Crédit photo Judith Chétrit

Une bataille de territoires a lieu dans nombre d’entreprises : aux ressources humaines, la gestion des compétences et la connaissance fine du management, à la communication interne, la maîtrise d’outils de plus en plus diversifiés pour parler aux collaborateurs. Entre RH et communicants, les frontières sont souvent poreuses. Mais l’enjeu reste l’accès aux salariés et le choix des meilleurs canaux.

« Une injonction paradoxale permanente. » Interrogée lors d’une journée de prospective organisée par l’Association française de communication interne (AFCI), la directrice générale d’Entreprise & Personnel, Sandra Enlart, résumait la trajectoire et le ressenti de nombreux communicants.

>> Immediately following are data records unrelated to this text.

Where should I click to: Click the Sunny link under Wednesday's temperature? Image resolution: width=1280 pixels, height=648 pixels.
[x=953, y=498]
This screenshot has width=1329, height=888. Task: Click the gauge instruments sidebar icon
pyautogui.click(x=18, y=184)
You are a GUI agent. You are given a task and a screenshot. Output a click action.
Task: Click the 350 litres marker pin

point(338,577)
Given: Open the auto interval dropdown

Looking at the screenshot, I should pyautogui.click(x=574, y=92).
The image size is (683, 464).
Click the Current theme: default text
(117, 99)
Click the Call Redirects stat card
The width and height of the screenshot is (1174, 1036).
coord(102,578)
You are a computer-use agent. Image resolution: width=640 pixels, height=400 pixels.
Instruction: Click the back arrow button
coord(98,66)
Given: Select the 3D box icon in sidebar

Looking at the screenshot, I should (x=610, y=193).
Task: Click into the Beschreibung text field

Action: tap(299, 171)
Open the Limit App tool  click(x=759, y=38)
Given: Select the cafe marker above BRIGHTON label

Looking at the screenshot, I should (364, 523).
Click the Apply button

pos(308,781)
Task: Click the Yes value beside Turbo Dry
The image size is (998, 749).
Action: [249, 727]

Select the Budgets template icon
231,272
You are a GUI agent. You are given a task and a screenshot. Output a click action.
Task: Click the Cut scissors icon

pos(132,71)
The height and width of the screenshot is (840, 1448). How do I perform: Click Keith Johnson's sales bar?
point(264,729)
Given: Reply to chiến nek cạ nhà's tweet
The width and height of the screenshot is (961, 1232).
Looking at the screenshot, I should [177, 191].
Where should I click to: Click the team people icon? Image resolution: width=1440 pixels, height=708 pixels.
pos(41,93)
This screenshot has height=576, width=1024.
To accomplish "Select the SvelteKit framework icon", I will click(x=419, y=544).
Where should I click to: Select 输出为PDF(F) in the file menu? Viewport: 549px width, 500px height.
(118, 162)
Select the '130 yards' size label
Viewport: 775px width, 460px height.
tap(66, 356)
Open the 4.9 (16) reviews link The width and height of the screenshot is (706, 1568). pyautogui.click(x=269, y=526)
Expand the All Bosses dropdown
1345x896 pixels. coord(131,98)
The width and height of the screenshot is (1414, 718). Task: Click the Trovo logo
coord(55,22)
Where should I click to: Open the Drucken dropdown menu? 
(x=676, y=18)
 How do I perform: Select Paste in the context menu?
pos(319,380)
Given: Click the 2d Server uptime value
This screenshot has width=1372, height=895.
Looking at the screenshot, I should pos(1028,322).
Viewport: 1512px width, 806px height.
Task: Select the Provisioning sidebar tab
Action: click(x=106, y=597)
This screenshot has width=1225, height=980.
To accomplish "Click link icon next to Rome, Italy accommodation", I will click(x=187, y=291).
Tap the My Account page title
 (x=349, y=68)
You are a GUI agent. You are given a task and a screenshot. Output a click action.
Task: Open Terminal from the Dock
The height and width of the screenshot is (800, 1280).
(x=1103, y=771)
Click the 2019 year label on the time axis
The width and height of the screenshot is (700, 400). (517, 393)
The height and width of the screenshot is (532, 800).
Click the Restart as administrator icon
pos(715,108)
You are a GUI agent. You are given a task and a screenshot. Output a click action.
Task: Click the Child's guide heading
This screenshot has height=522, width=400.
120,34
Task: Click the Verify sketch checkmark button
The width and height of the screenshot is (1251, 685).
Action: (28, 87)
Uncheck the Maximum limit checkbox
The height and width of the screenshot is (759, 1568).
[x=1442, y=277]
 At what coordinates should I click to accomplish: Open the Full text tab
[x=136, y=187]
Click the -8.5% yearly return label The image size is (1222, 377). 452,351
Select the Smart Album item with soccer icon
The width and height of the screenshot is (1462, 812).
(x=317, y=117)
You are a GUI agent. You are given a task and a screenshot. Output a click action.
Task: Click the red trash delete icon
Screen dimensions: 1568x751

Parallèlement à l’accélération des cadences, au flou des frontières entre l’interne et l’externe, à la transformation des organisations, des méthodes de travail, voire du cœur de l’activité économique, les professionnels de la com’ interne se retrouvent confrontés à un enjeu de positionnement et de segmentation ultra-mouvante de leur audience.

À l’image des professionnels des ressources humaines sommés d’évoluer vers une posture de conseil et d’accompagnement, les comunicants peuvent être amenés à se prononcer dans un débat vécu comme historiquement insoluble : leur positionnement au sein de l’entreprise conditionne-t-il leur valeur ajoutée et leur marge d’action ? Directeur de la communication et de l’engagement pour la banque Edmond de Rothschild, Thierry Garnier a rejoint le groupe de 5 000 salariés pour ce poste créé pour lui.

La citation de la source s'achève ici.